Why Substantial Budget Reallocations Are Not and Should Not Be a Major Factor in Active Purchasing in Dutch Healthcare: Comment on "Measuring Active Purchasing in Healthcare: Analysing Reallocations of Funds Between Providers to Evaluate Purchasing Systems Performance in the Netherlands"
Fredo Schotanus

TL;DR
This paper explains why shifting large budgets between healthcare providers is rare in the Netherlands and suggests better ways to improve healthcare efficiency.
Contribution
The paper clarifies why substantial budget reallocations are not feasible in Dutch healthcare and proposes alternative strategies for active purchasing.
Findings
Substantial budget shifts between providers are rare due to limited underperforming providers and patient reluctance.
Strong regional dependencies and data quality issues hinder significant reallocations.

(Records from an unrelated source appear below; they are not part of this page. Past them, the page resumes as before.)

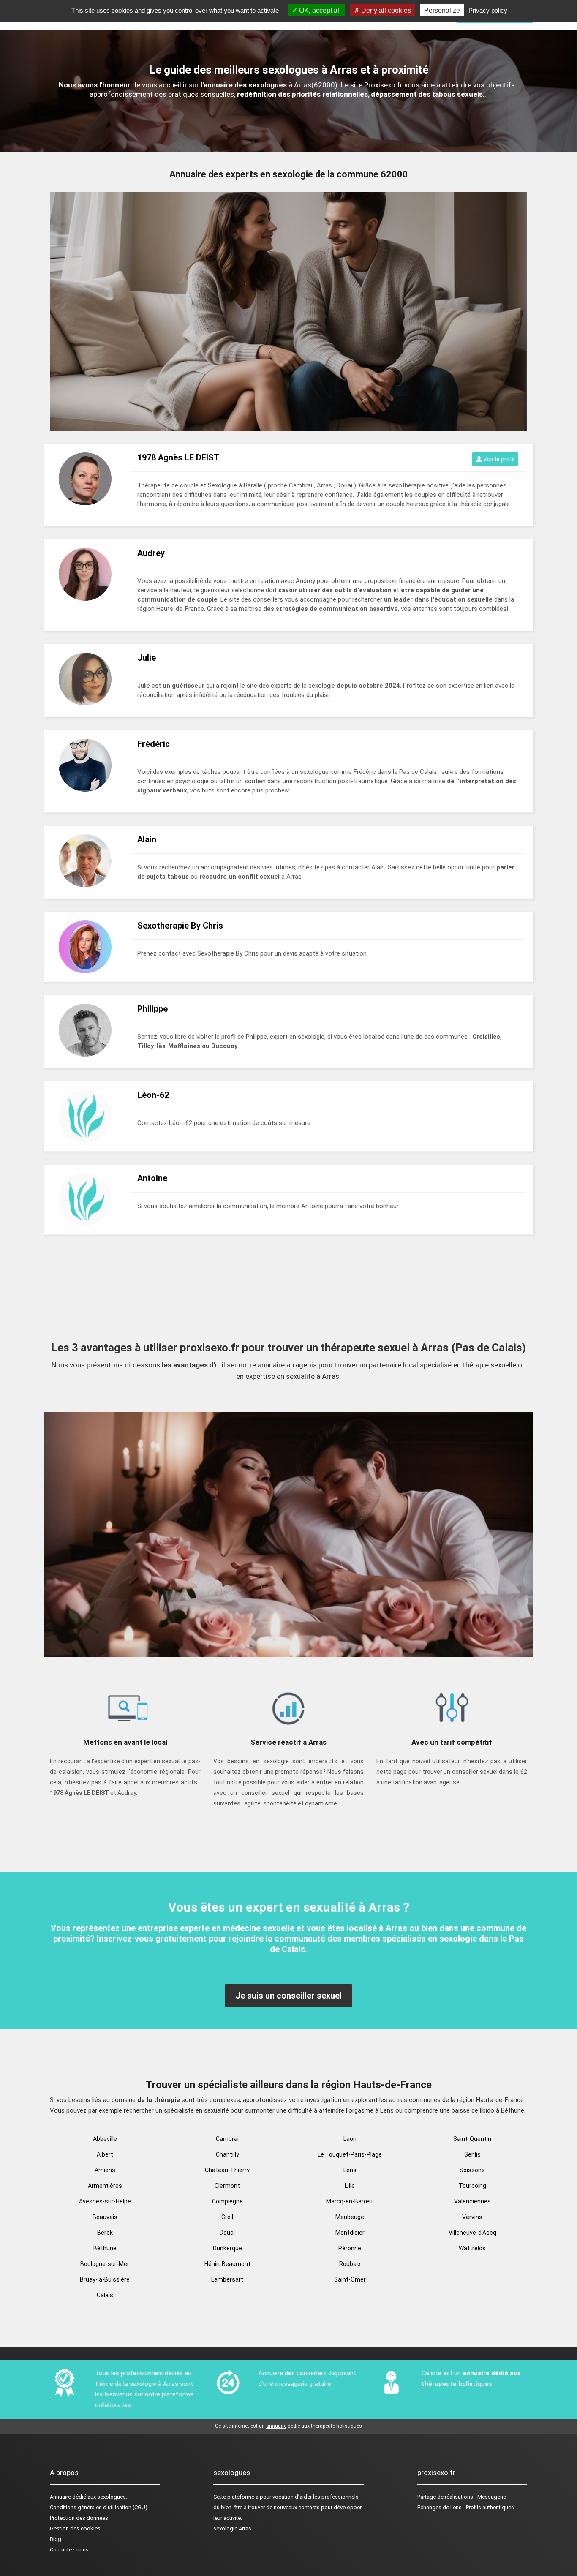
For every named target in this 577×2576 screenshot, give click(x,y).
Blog (55, 2539)
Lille (350, 2185)
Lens (350, 2170)
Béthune (105, 2248)
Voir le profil (498, 459)
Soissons (472, 2170)
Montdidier (350, 2232)
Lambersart (227, 2279)
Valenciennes (472, 2201)
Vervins (472, 2217)
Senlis (472, 2154)
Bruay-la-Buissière (105, 2279)
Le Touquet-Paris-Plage (350, 2154)
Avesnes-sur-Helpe (105, 2201)
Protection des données (79, 2518)
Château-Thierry (227, 2170)
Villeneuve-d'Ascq (472, 2232)
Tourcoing (472, 2185)
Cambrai (227, 2138)
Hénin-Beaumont (227, 2263)
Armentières (105, 2185)
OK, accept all (319, 10)
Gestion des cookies (75, 2528)
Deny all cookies (385, 10)
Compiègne (227, 2201)
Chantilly (227, 2154)
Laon (350, 2138)
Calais (105, 2295)
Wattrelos (472, 2248)
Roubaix (350, 2263)
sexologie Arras (232, 2528)
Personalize (442, 10)
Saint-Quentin (472, 2138)
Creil (227, 2217)
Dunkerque (227, 2248)
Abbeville (105, 2138)
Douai (227, 2232)
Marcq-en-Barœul (350, 2201)
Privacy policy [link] (487, 10)
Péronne (349, 2248)
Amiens (105, 2170)
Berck (105, 2232)
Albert (105, 2154)
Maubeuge (349, 2217)
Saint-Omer (350, 2279)
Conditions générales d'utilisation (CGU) (98, 2507)
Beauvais (105, 2217)
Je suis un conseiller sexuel (288, 1996)
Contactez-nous (69, 2549)
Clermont (227, 2185)
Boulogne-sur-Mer (104, 2263)
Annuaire (60, 2497)
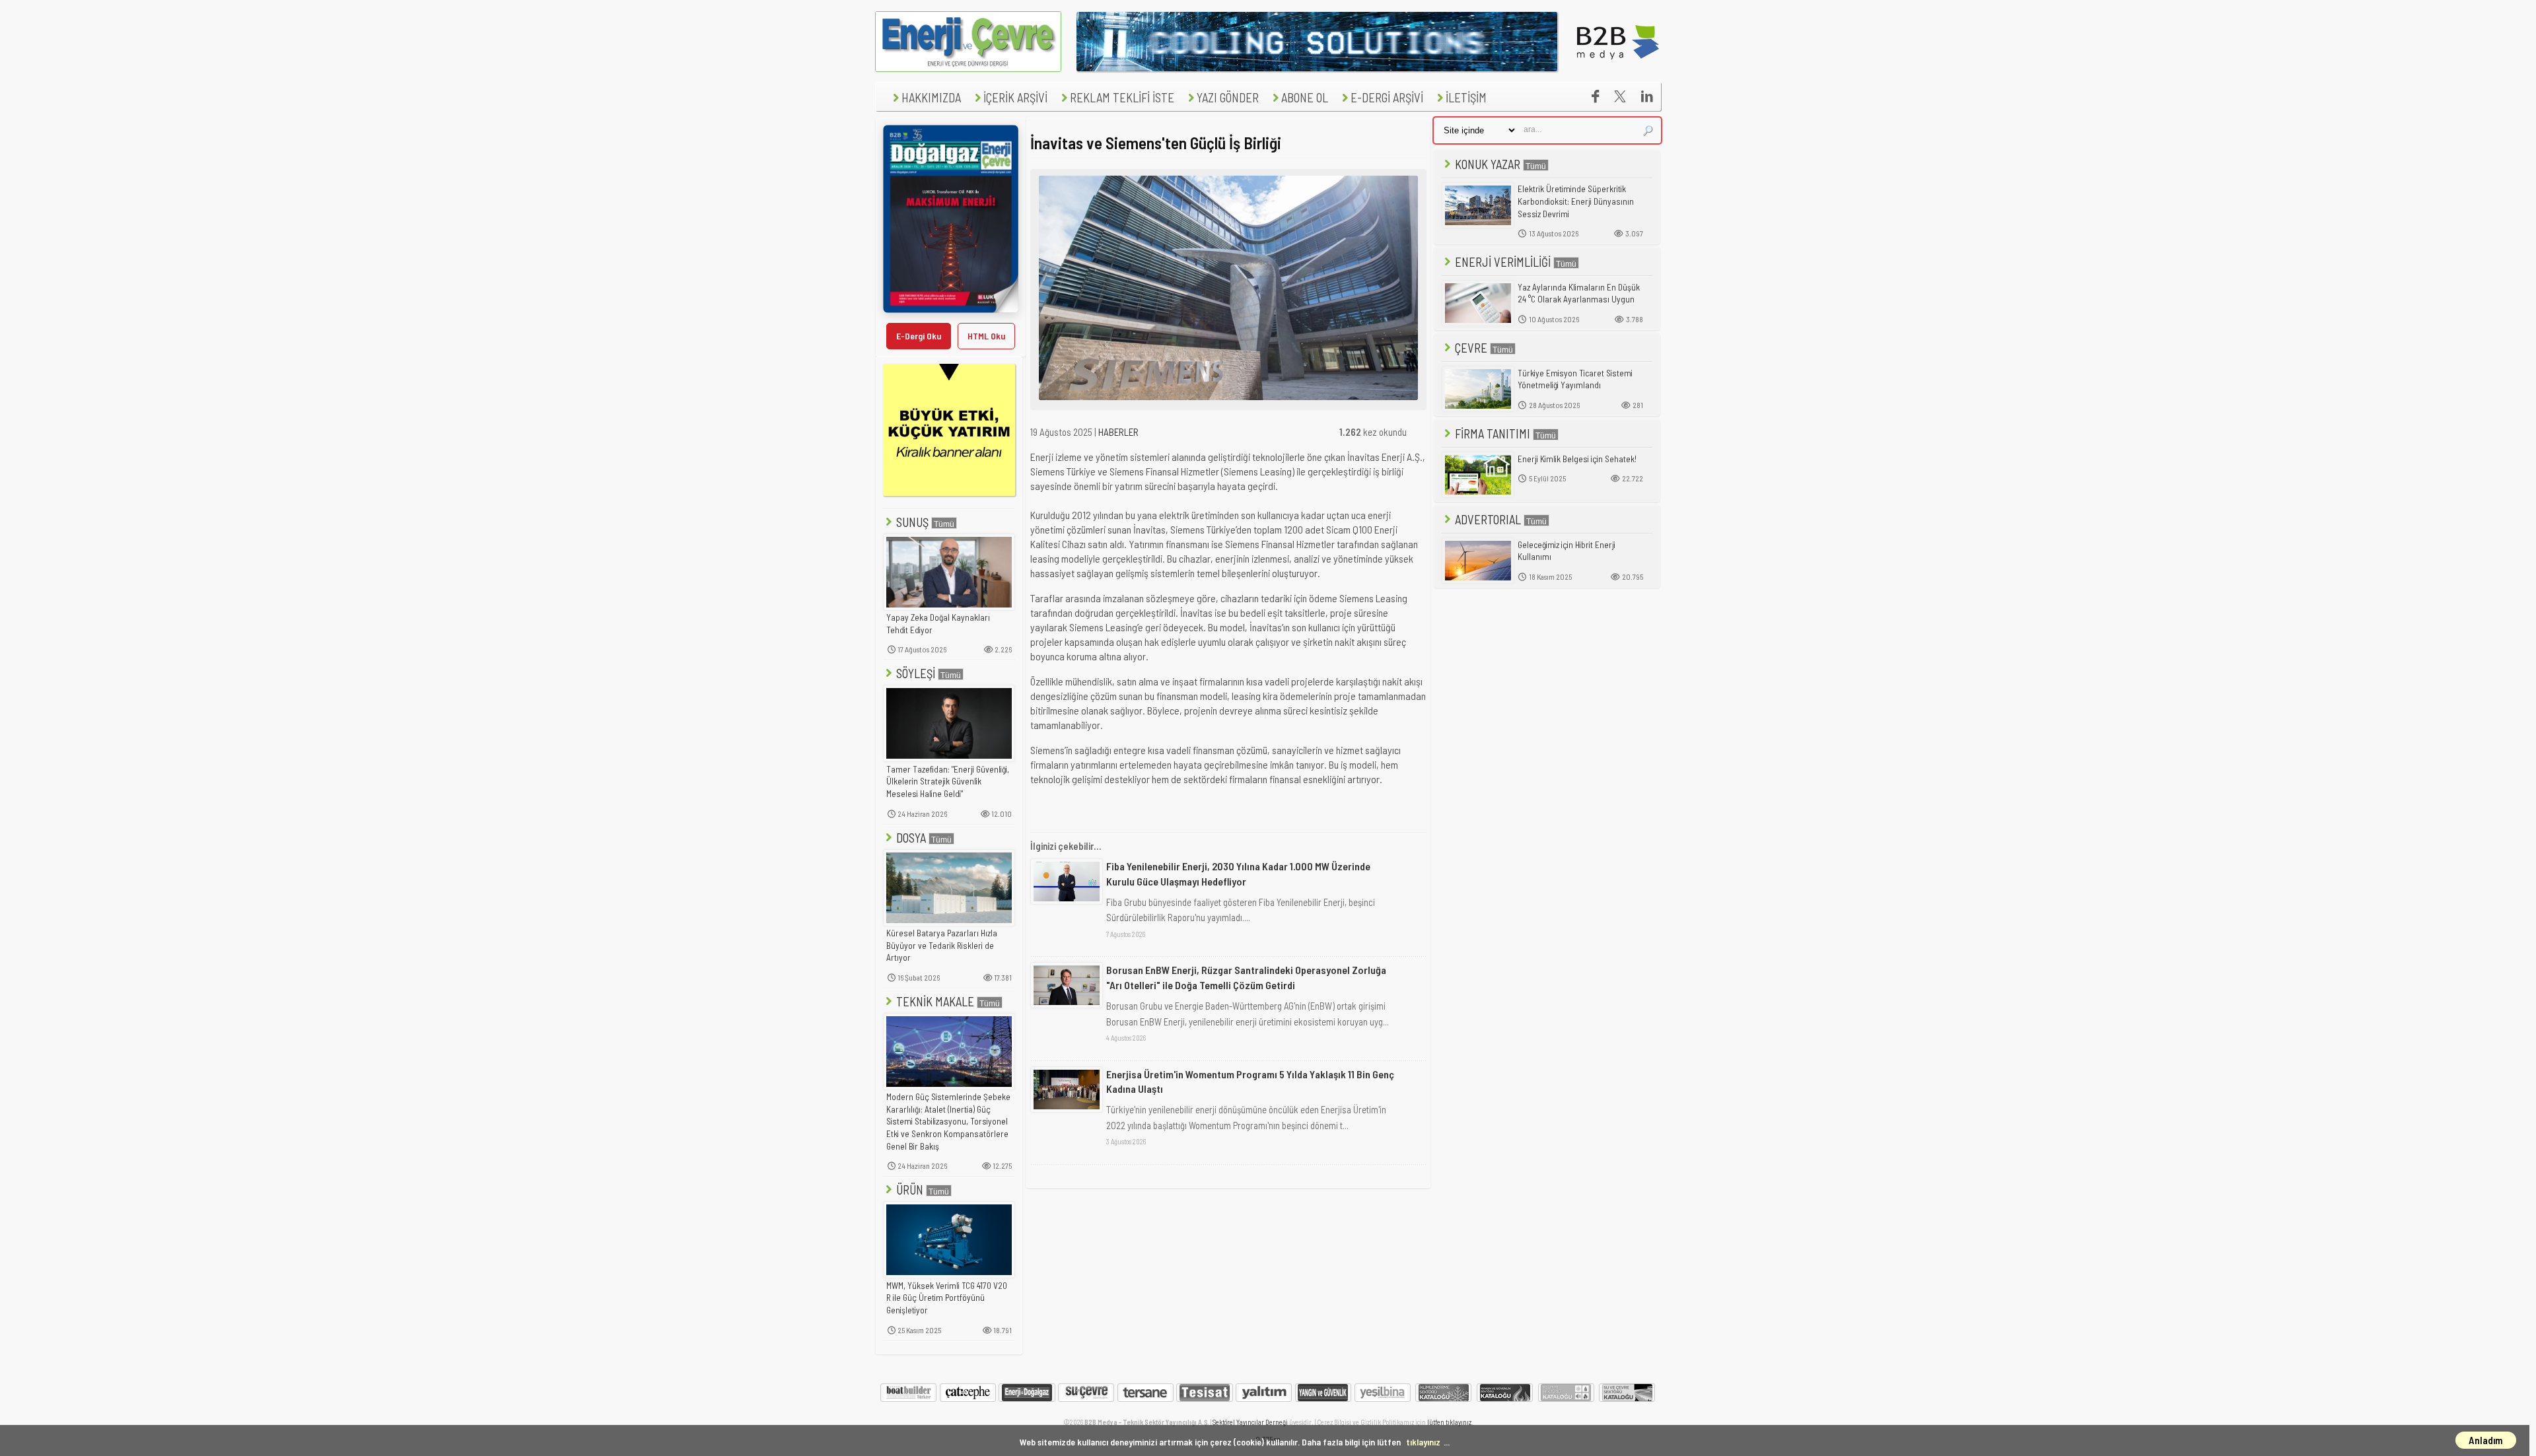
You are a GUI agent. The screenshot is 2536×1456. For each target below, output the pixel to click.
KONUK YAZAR (1487, 164)
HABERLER (1118, 432)
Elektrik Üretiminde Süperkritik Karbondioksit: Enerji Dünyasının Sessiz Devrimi (1576, 201)
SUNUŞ (912, 522)
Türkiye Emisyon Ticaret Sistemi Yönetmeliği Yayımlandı (1575, 379)
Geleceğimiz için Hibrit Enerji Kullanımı (1566, 551)
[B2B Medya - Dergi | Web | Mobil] (1618, 68)
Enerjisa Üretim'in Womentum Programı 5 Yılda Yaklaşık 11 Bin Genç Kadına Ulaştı (1250, 1081)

Promising alternatives include collaboration and improved contracts.
Abstract
This commentary discusses the study by Stadhouders et al, which analyzes budget reallocations among Dutch healthcare providers as a result of one form of active purchasing. The study assumes that healthcare purchasers aim to shift substantial funds from inefficient to efficient providers, yet finds little evidence of such shifts. This commentary explains more explicitly why substantial volume shifts are not and should not be a major factor in the Dutch context, citing factors such as the scarcity of underperforming providers, strong regional dependencies, data quality limitations, and patient reluctance to change provider. More promising avenues for active purchasing include fostering active collaboration and improving contractual arrangements.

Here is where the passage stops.